With regards to the Open Source Strategy, this aims to leverage the capabilities of the 3 million open-source contributors resident in the European Union to “develop and provide more sovereign solutions. It will scale up open-source alternatives in priority areas, such as cloud, AI, internet technologies, cybersecurity and semiconductors. It will also promote a stronger open-source ecosystem by investing in skills, supporting open-source start-ups, and improving the long-term maintenance and security of Europe's open-source digital infrastructure. The strategy will also support greater use of open source in public administrations through procurement guidelines and practical best practice. It will encourage uptake of European solutions and support standards and interoperability, including through initiatives such as the Open Internet Stack.”

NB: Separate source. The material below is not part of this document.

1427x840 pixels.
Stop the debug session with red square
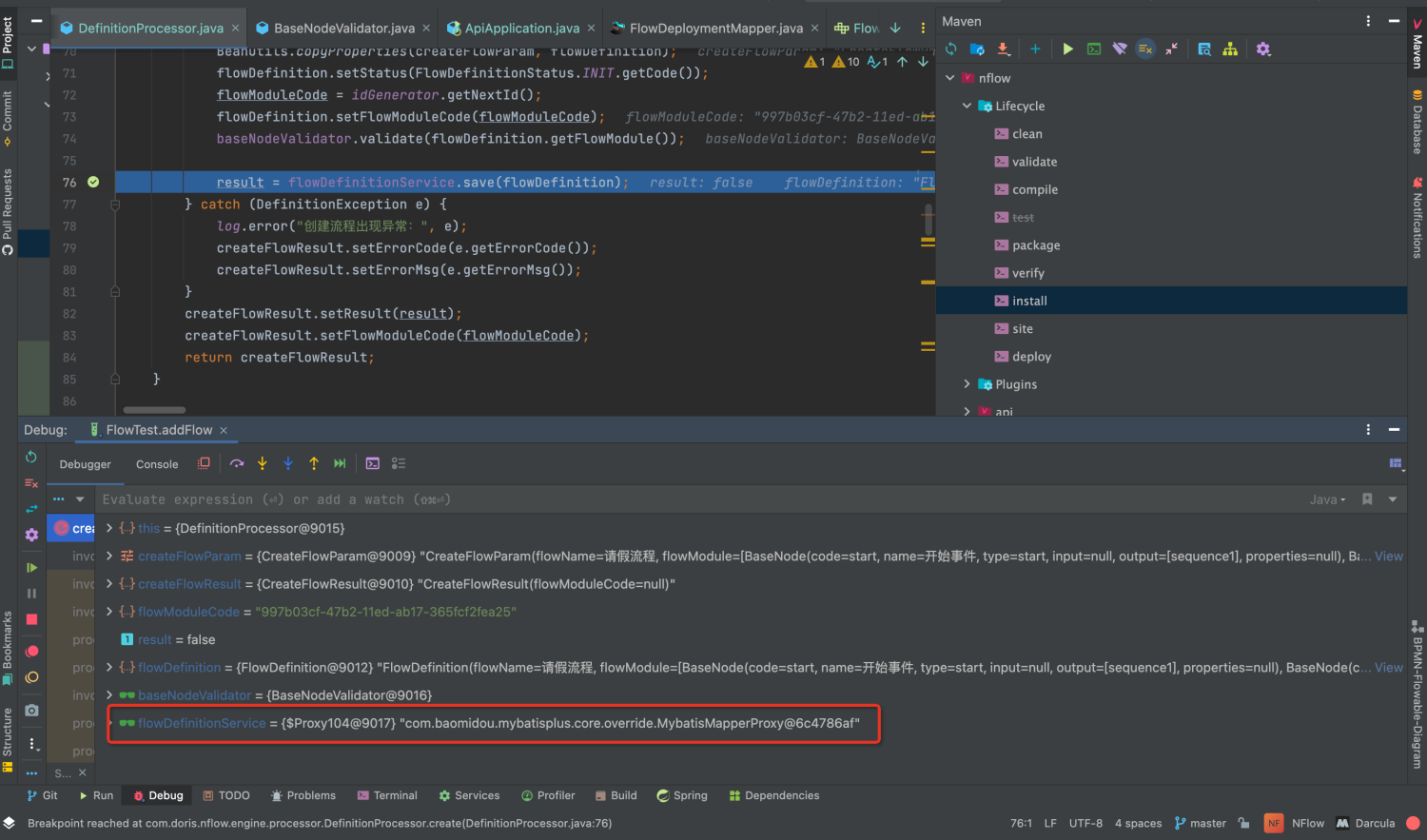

To its credit, the EC is also addressing the thorny topic of power supply – if Europe is to build and run chip fabrication plans and build AI gigafactories, the electricity supply sector will require significant support to ensure environmentally responsible supplies at affordable prices.
According to the EC, the Strategic Roadmap for Digitalisation and AI in the Energy Sector “sets out how AI and other digital solutions can ensure the sustainable integration of digital infrastructure in our energy system, while at the same time help make Europe’s energy system more efficient. This roadmap will ensure that datacentres are integrated into our energy system in a sustainable and transparent manner. The commission will facilitate cooperation between the energy and digital sectors to ensure their efficient integration into the grid as well as the necessary clean energy supply, while safeguarding water and energy resources.”

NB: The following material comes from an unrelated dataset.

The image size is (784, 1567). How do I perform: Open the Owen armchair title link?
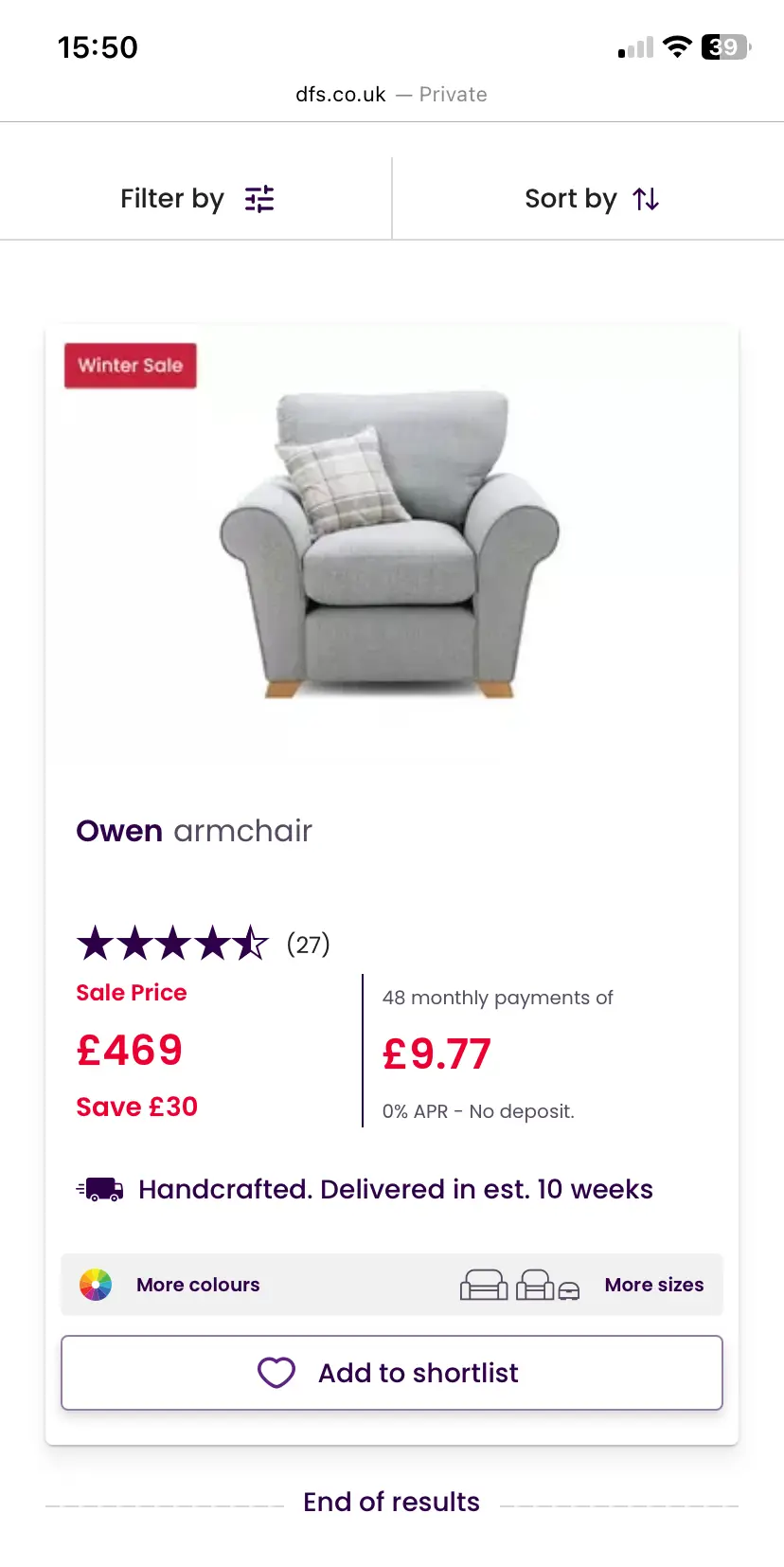[194, 831]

The EC also pledges to “accelerate the deployment of digital and AI solutions to improve and smarten Europe’s electricity infrastructure while supporting a faster roll-out of smart meters which are key to give European consumers more control over their energy use and ultimately lower energy bills. Furthermore, it will help build sovereign and secure AI models for the energy sector, trained on European data and developed by European companies. By simplifying the exchange of cross-border energy data, it will ensure the uptake of smart energy services and flexibility which can bring about savings for millions across Europe.”
This is all very well, but it smacks of lots of plans and talks and comments, and little in the way of tangible progress and activity. If Europe is going to develop sovereign digital infrastructure and development capabilities that are meaningful, actually make a difference and deliver affordable, timely and relevant end products and services, then it needs a lot more action to back up its optimistic proclamations.
If this really is “a major shift in the EU’s approach to technology”, then the EC will need to show some proof-points, not more documents or announcements, in the next 12 to 18 months, because the rest of the world isn’t sitting on its derrière.